Nous avons retenu les trois dimensions de description de la mise en œuvre du savoir dans la classe proposée par Sensevy (2007): la chronogénèse, la topogénèse et la mésogénèse. Chaque épisode a été analysé de façon à rendre compte, au moins en partie, de chacune de ces trois dimensions.

L’analyse en termes de type d’échange se distingue des deux autres analyses : il s’agit d’une analyse qui prend en compte seulement ce qui se passe dans l’épisode, alors que pour les autres il s’agit de regarder la continuité ou au contraire l’écart par rapport aux thèmes.

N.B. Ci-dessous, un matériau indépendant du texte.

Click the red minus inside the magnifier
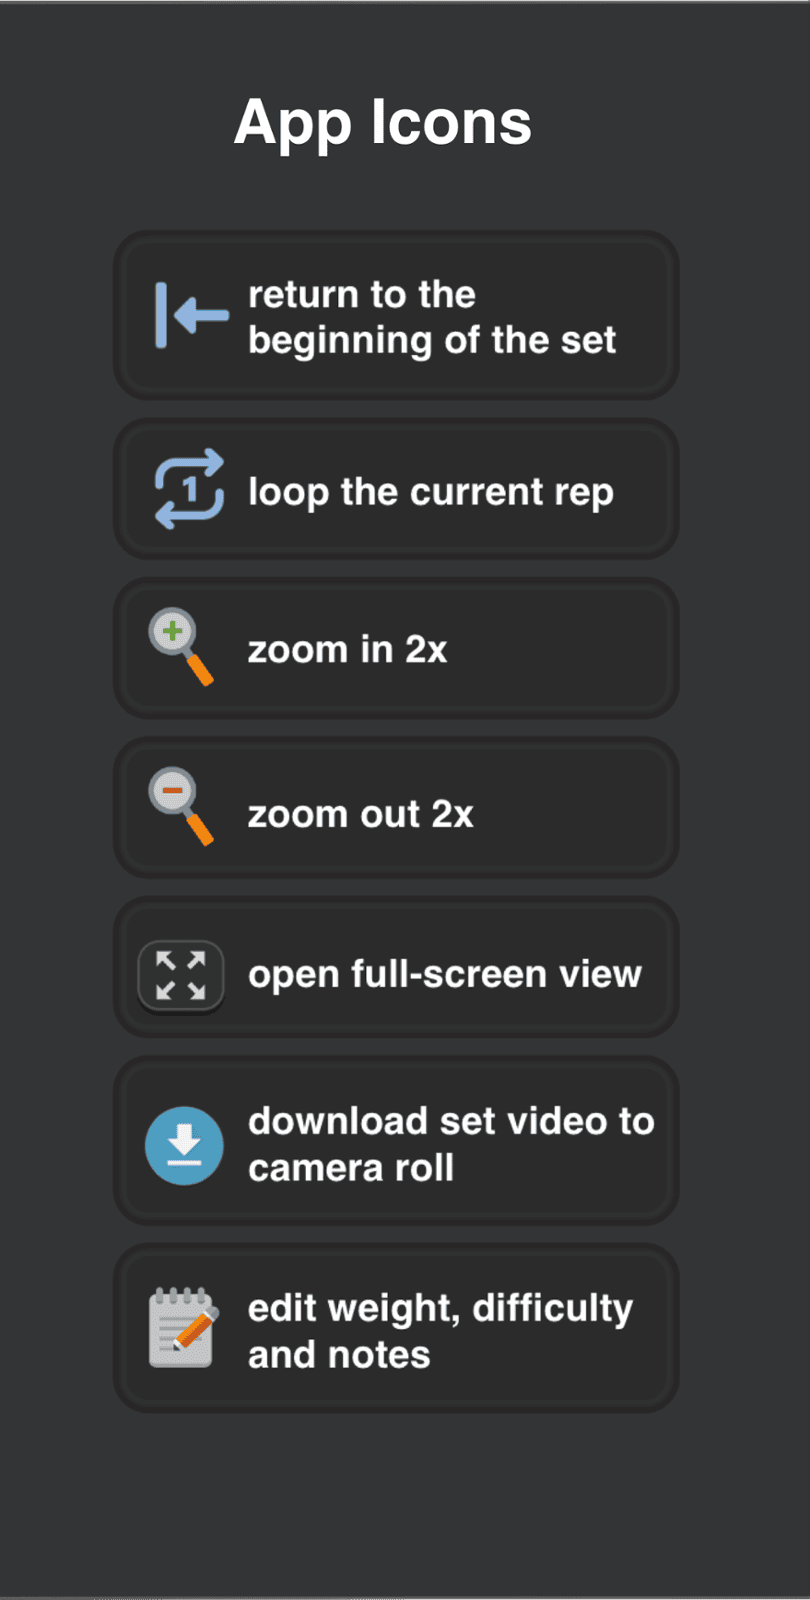The image size is (810, 1600). (x=172, y=792)
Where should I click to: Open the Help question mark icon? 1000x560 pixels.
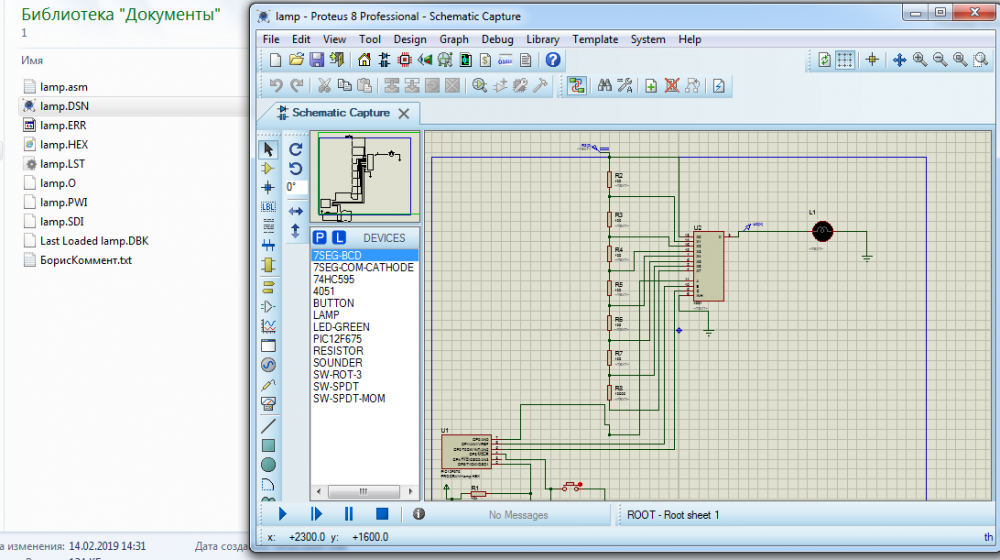(x=553, y=60)
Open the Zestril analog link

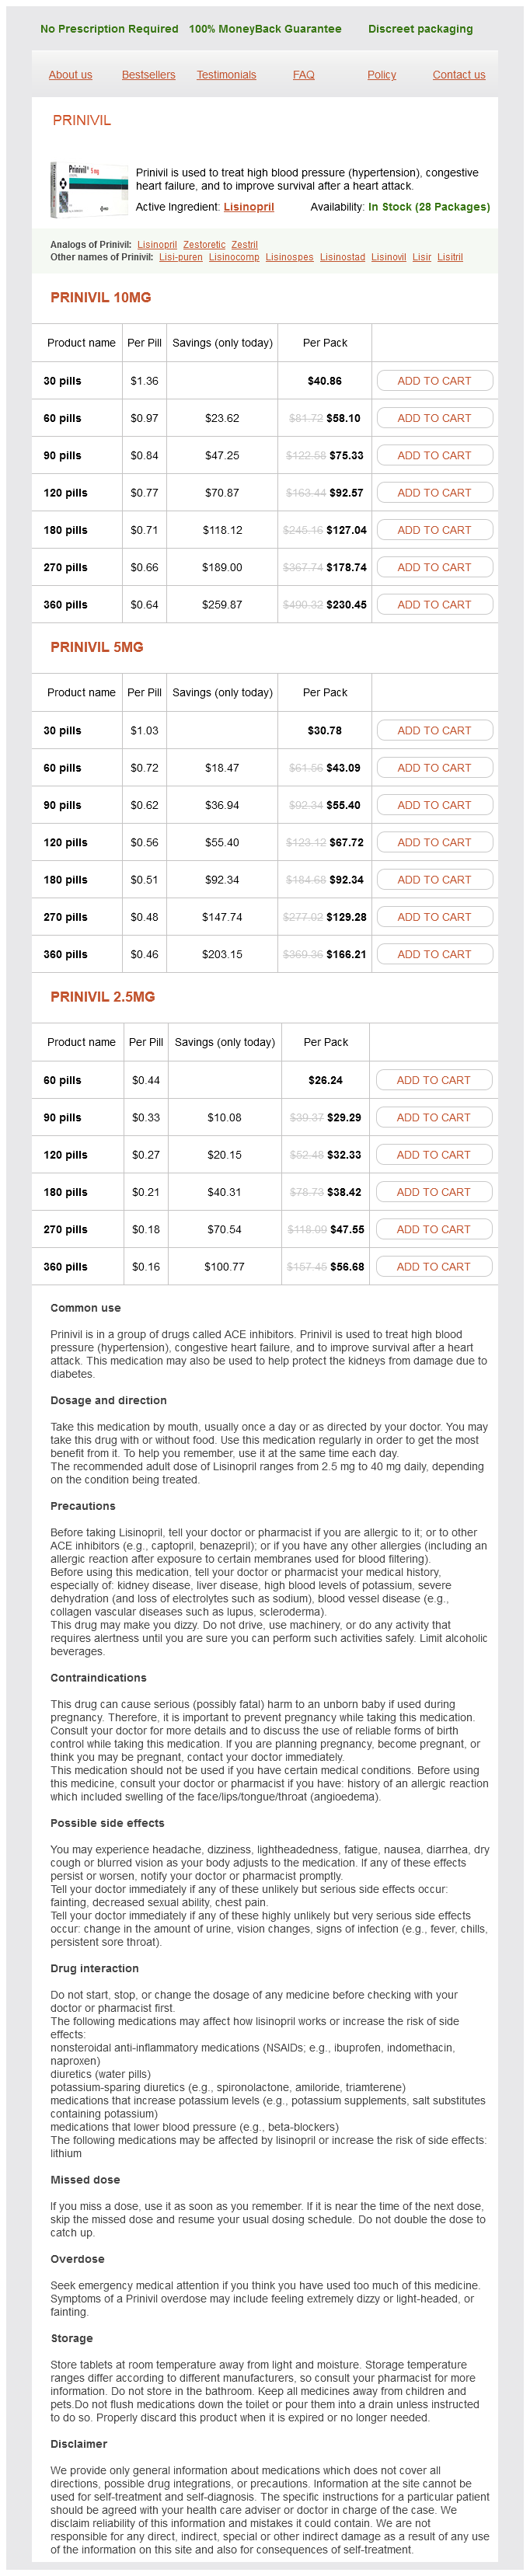tap(244, 244)
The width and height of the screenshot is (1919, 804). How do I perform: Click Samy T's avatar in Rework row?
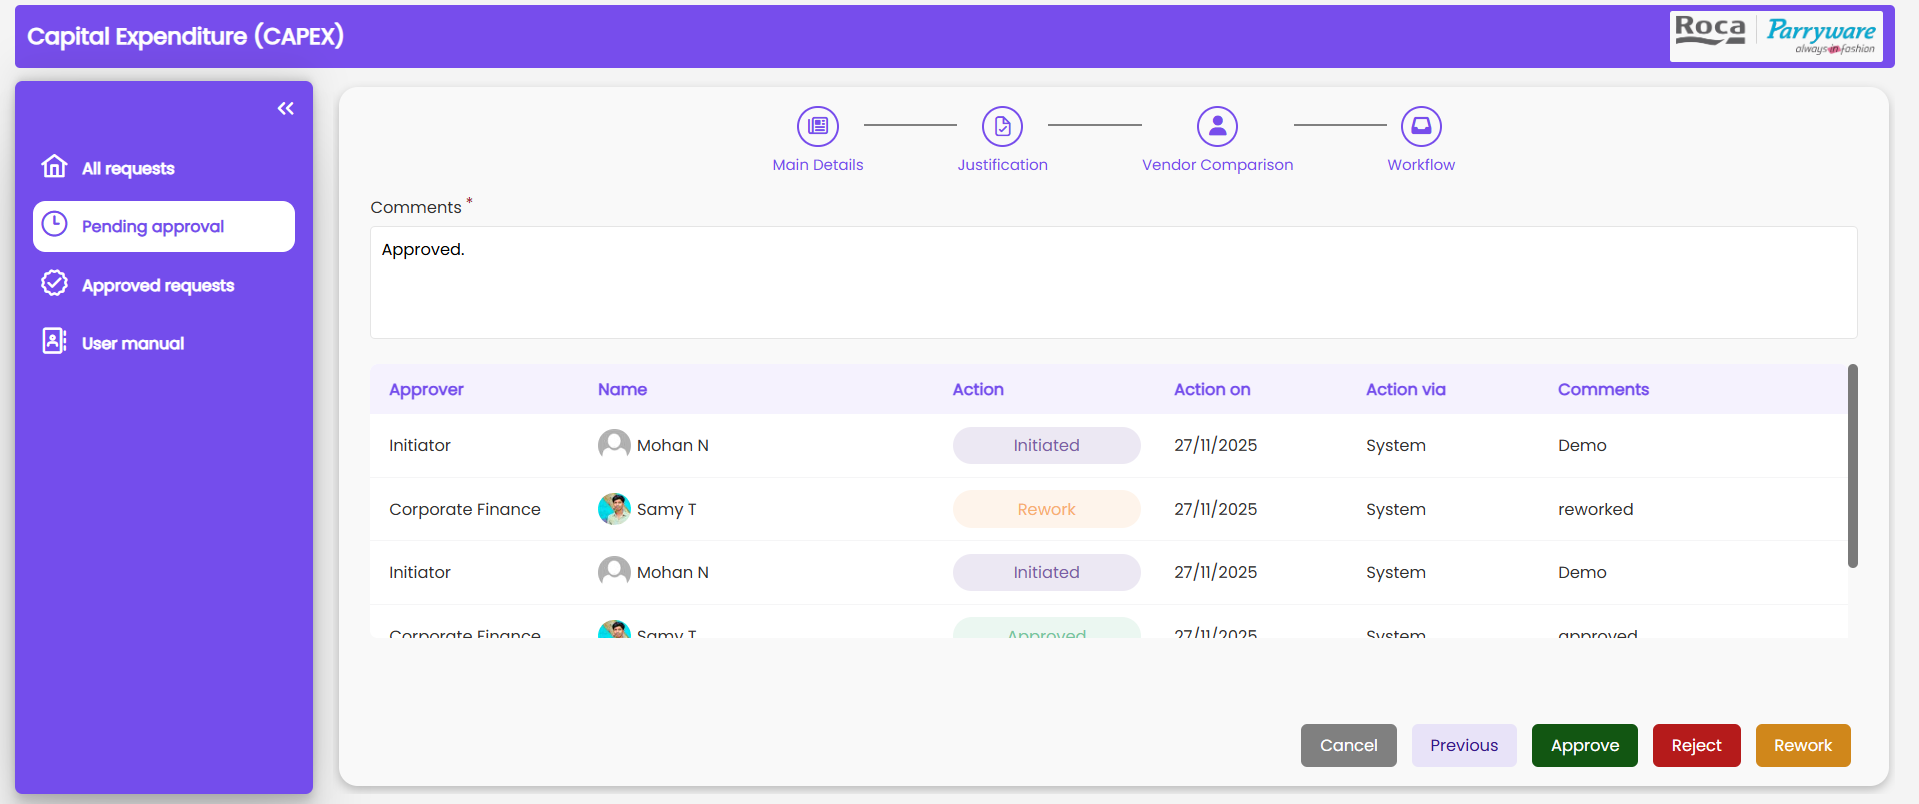tap(614, 509)
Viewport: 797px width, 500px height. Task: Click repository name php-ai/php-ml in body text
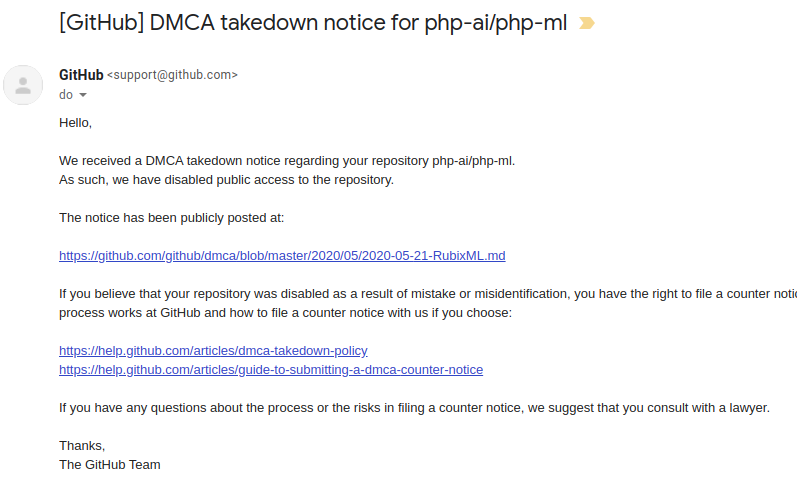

Ces analyses ont comme point commun d’être basées sur l’utilisation de mots clés, ce qui implique de pouvoir, en plus de les décrire, catégoriser les événements. L’analyse en termes de topogénèse se fait en catégorisant les événements de l’épisode, et seulement ceux-ci. En effet nous avons choisi de rendre compte de la topogénèse en analysant le type d’échanges en jeu dans l’épisode interactionnel. Cette analyse prend appui sur ce qui se passe à l’intérieur d’un épisode, indépendamment de ce qui se passe dans le thème auquel appartient l’épisode en question, contrairement aux analyses en termes de chronogénèse et mésogénèse où les événements de l’épisode sont mis en perspective avec les événements du thème pour pouvoir être catégorisés. Ainsi par exemple pour rendre compte de la mésogénèse nous avons regardé si l’enseignante introduisait de nouveaux éléments du milieu par rapport au milieu mis en place dans le thème. Cette distinction tient à ce qui est analysé : un « état à un moment donné » pour la topogénèse, une « évolution à l’échelle du thème » pour la chronogénèse et la mésogénèse. Remarquons que nous aurions pu étudier l’évolution de la topogénèse à l’échelle du thème, seulement dans cette classe la responsabilité des acteurs de la classe vis-à-vis de l’avancée du savoir dans la classe est quasiment toujours la même : l’enseignante dirige cette avancée du savoir à l’aide de questions relativement fermées, c’est elle qui choisit les réponses des élèves qui sont discutées (même dans ces instants de discussion des réponses, c’est l’enseignante qui guide la classe à l’aide de questions). L’évolution de la topogénèse n’aurait ainsi pas été très marquée dans ce type de classe. Alors qu’en regardant le type d’interactions, c'est-à-dire en ayant une approche plus microscopique de la topogénèse, plus de nuances apparaissent (par exemple entre un épisode où il y a plusieurs sollicitations d’élèves, ce qui correspond l’avancée du savoir est sous la responsabilité des élèves, et un épisode ou l’enseignante pose elle-même des questions aux élèves, ce qui correspond à une avancée du savoir sous la responsabilité de l’enseignante).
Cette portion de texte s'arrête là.